▶ What is expected: Only the lines from the one containing "Open the gray @TRTKurdiTV handle" through the end of the records should be retyped, exactly and including both ends; pictures stay out.

Collected data entries:
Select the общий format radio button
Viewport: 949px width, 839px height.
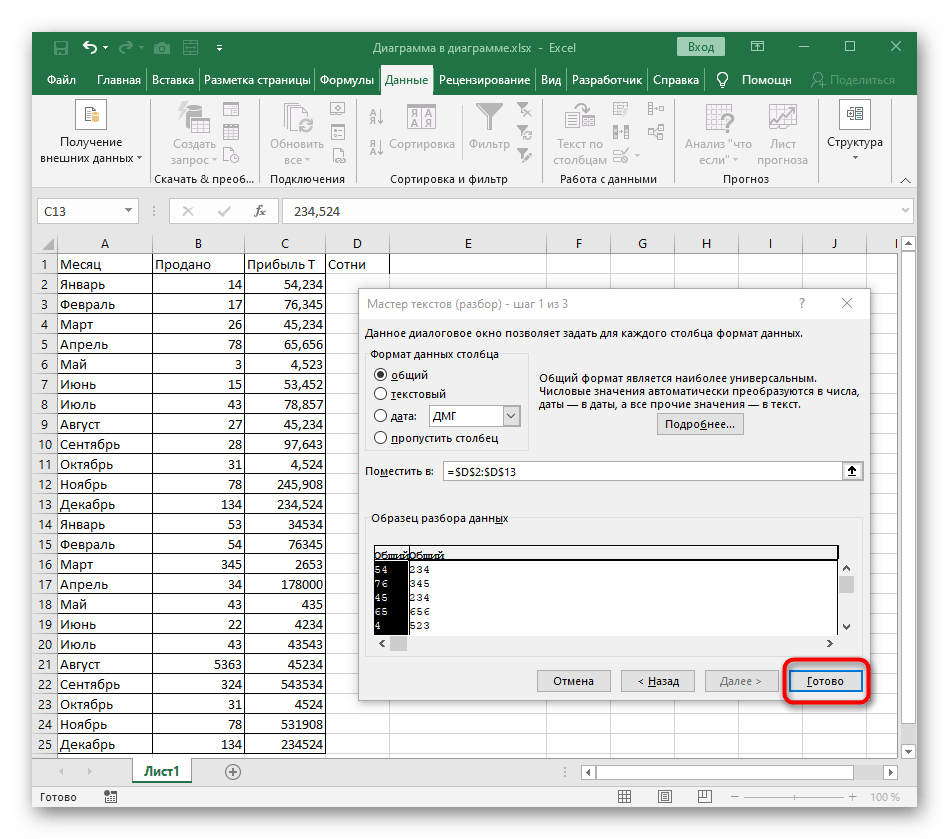tap(380, 375)
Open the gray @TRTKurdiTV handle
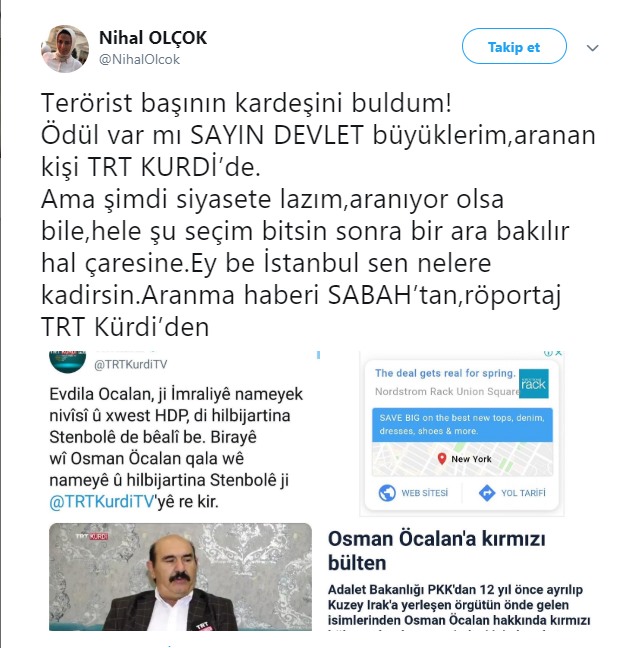The height and width of the screenshot is (648, 639). click(131, 364)
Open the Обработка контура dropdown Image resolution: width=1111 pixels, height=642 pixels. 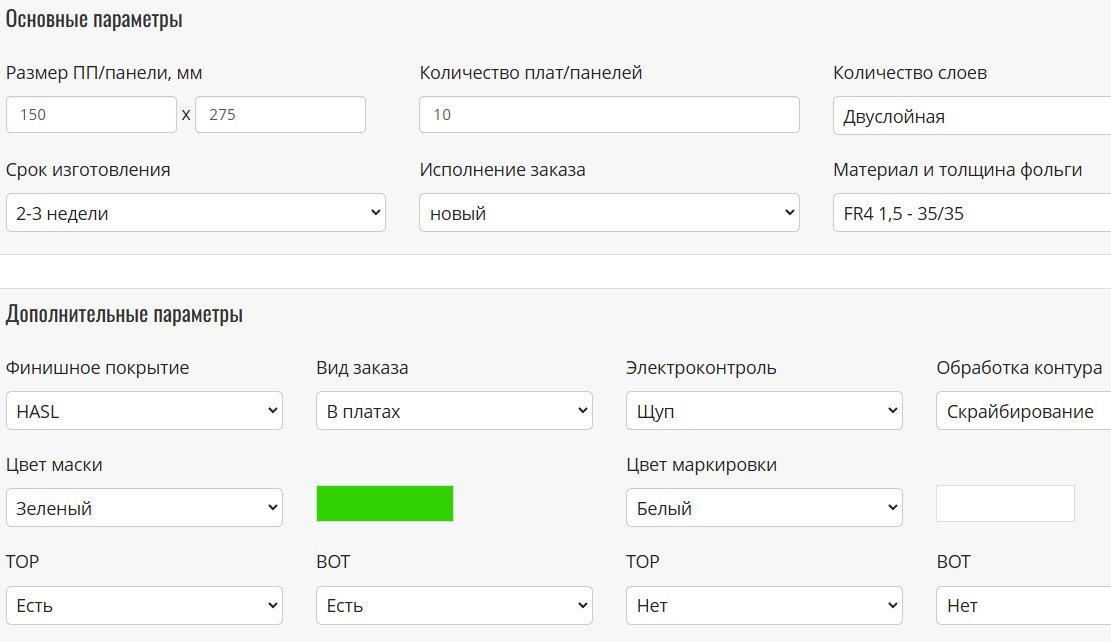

▶ Finished exercise:
Open the gray @TRTKurdiTV handle
The height and width of the screenshot is (648, 639). click(131, 364)
Open the Обработка контура dropdown Image resolution: width=1111 pixels, height=642 pixels. 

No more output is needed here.